We raise our children to be independent. To make their dreams come true. This summer was a reminder to me that what we teach our children is possible for them, they will do. They will fly. Eventually all on their own. All we can do sit back, hold our wings tightly enough so as to not fly after them when we know they already know their way.

This letter is to my daughter. We have raised her to be brave and bold and to let her determined spirit shine so bright like the day she was born. This summer she attended Girl Scout Camp to become a counselor’s aide so that as she adventures towards her future she would have a sisterhood & summer job while off at college. For seven weeks she has been away, with very few moments home. Enough to pack, sleep, and return again to the vastness of the outdoors and her future.

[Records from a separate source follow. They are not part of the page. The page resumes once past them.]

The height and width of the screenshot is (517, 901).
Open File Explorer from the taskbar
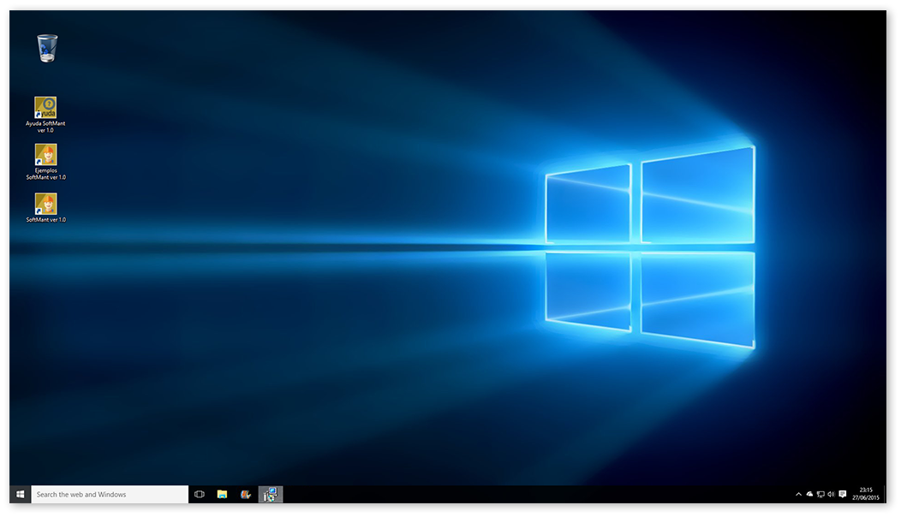click(222, 494)
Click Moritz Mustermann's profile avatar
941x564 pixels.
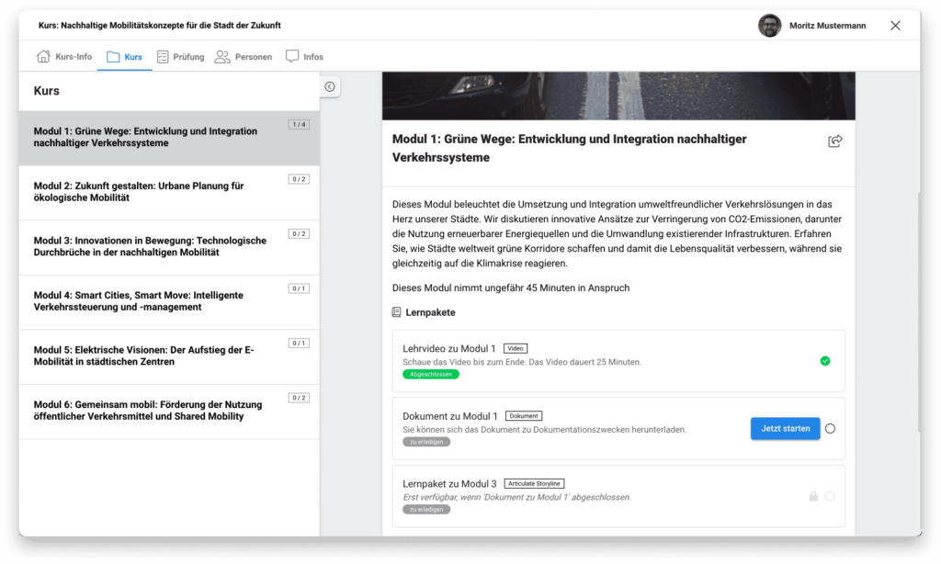pos(769,26)
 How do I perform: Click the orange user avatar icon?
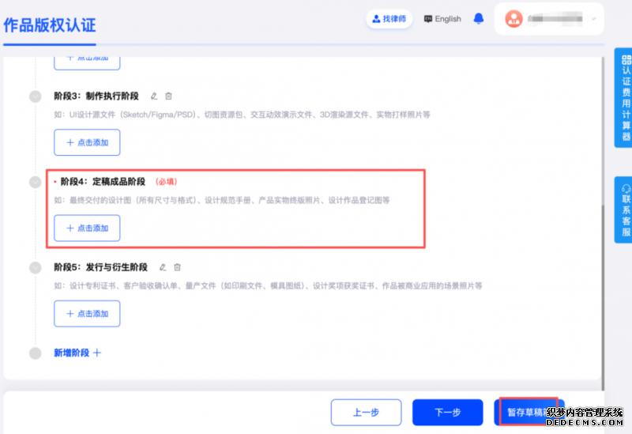click(514, 19)
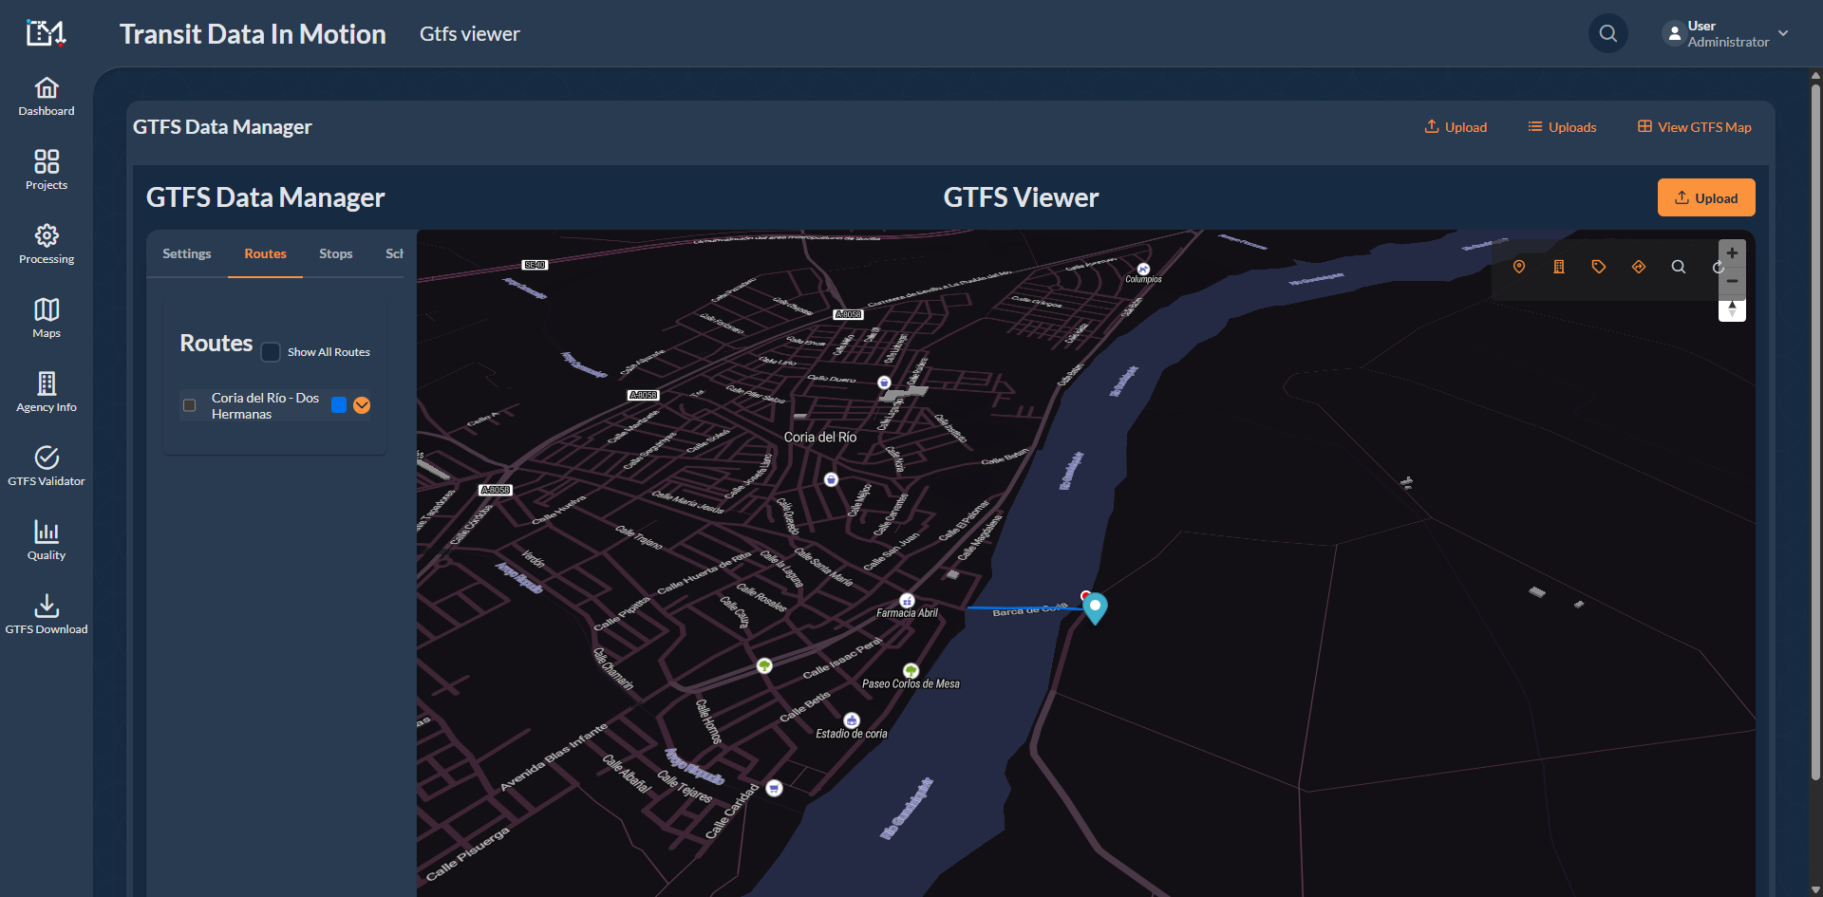Enable the Show All Routes checkbox
Viewport: 1823px width, 897px height.
[271, 352]
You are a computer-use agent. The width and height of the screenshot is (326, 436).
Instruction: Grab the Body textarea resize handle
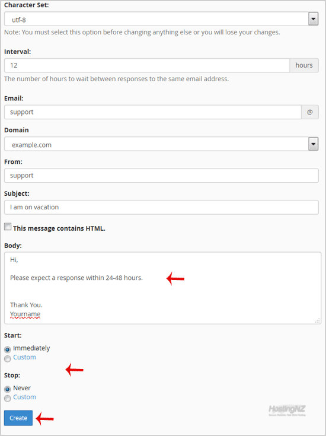(317, 320)
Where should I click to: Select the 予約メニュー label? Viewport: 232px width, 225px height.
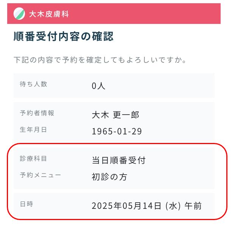pyautogui.click(x=41, y=175)
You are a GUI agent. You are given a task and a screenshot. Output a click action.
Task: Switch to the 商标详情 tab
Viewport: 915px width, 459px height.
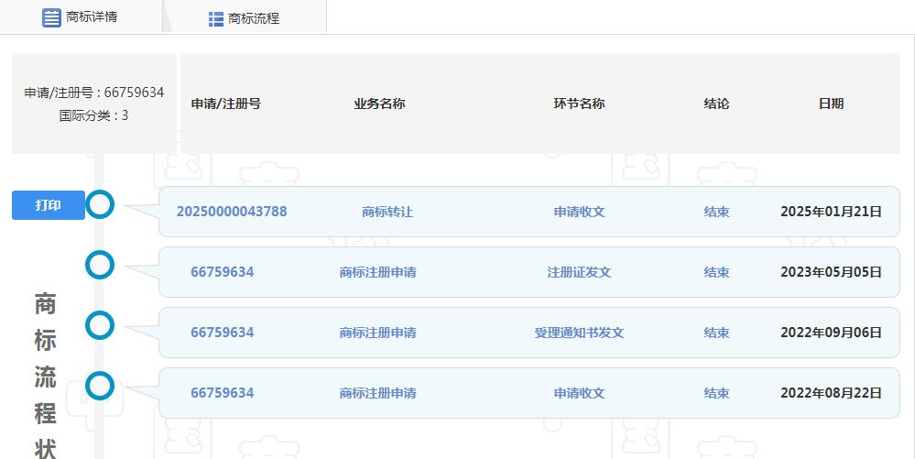(91, 17)
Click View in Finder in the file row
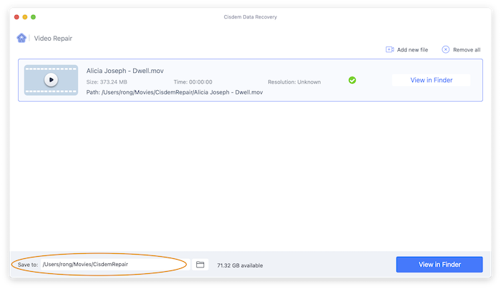Screen dimensions: 501x289 [x=431, y=80]

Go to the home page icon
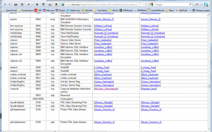[37, 5]
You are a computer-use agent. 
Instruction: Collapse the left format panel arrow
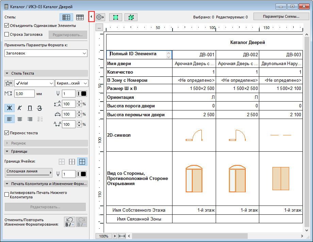click(x=91, y=17)
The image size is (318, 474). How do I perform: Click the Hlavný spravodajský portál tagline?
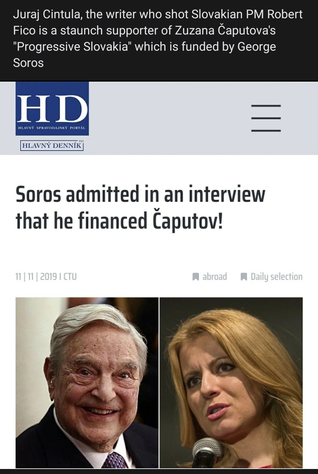tap(52, 128)
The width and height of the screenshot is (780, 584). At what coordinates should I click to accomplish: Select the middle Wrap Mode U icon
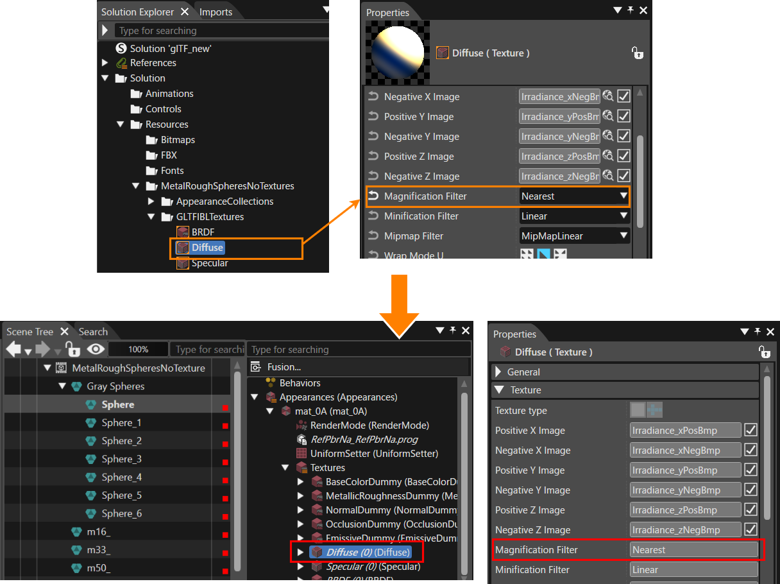tap(543, 254)
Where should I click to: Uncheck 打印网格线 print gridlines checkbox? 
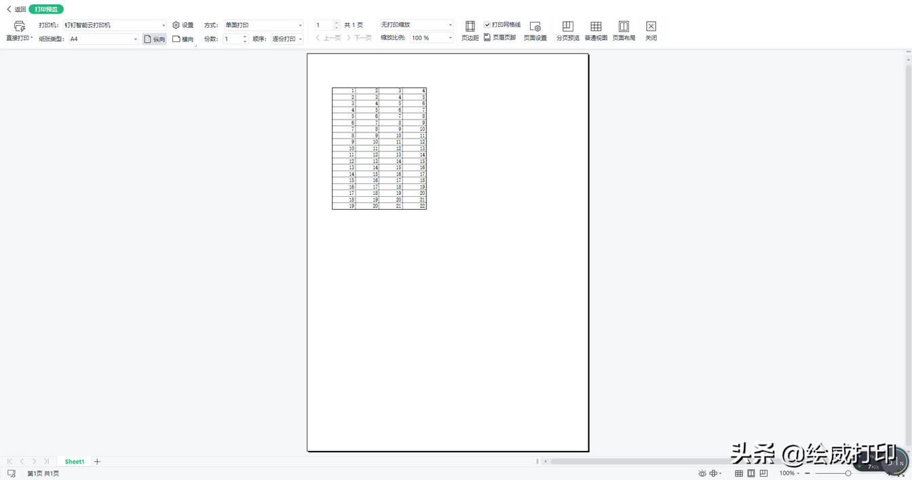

I had not prepared myself, nor had my husband or had our son been prepared for the emptiness that came with her vacancy. We filled it with remodeling her room, many slapstick movie nights (too many for moms liking), and many mundane days without her smile and snark. Too many days of while she was away, I realized that at her age we have limited ones left to fill our four walls with the gift of this child, mentor, sister, and friend. 


For a moment, I thought this summer was all to make sure she was prepared to fly when the time came. When in truth, it was all to prepare me for a day I’d stay behind and let her fly on her own and have a home without her.

To all the Mamas who’s baby birds have flown the nest to college this month. I wrap you in hugs and love sweet Mama. You did good. You taught them to fly. I’ll hold your wings if you hold mine.


As a Purpose & Planning Coach for Moms, I empower women to find in themselves the strengths to empower themselves to learn the skills on how they can live a life that is more than mediocre. In motherhood, but first for themselves. As seasons change so must our ambition, will, and determination to be more for ourselves; so that their children and the world can see they can be more than what is seen behind the titles they hold. So that their full potential can be given to the world. 

In all your seasons Mama, you have the ability to be more.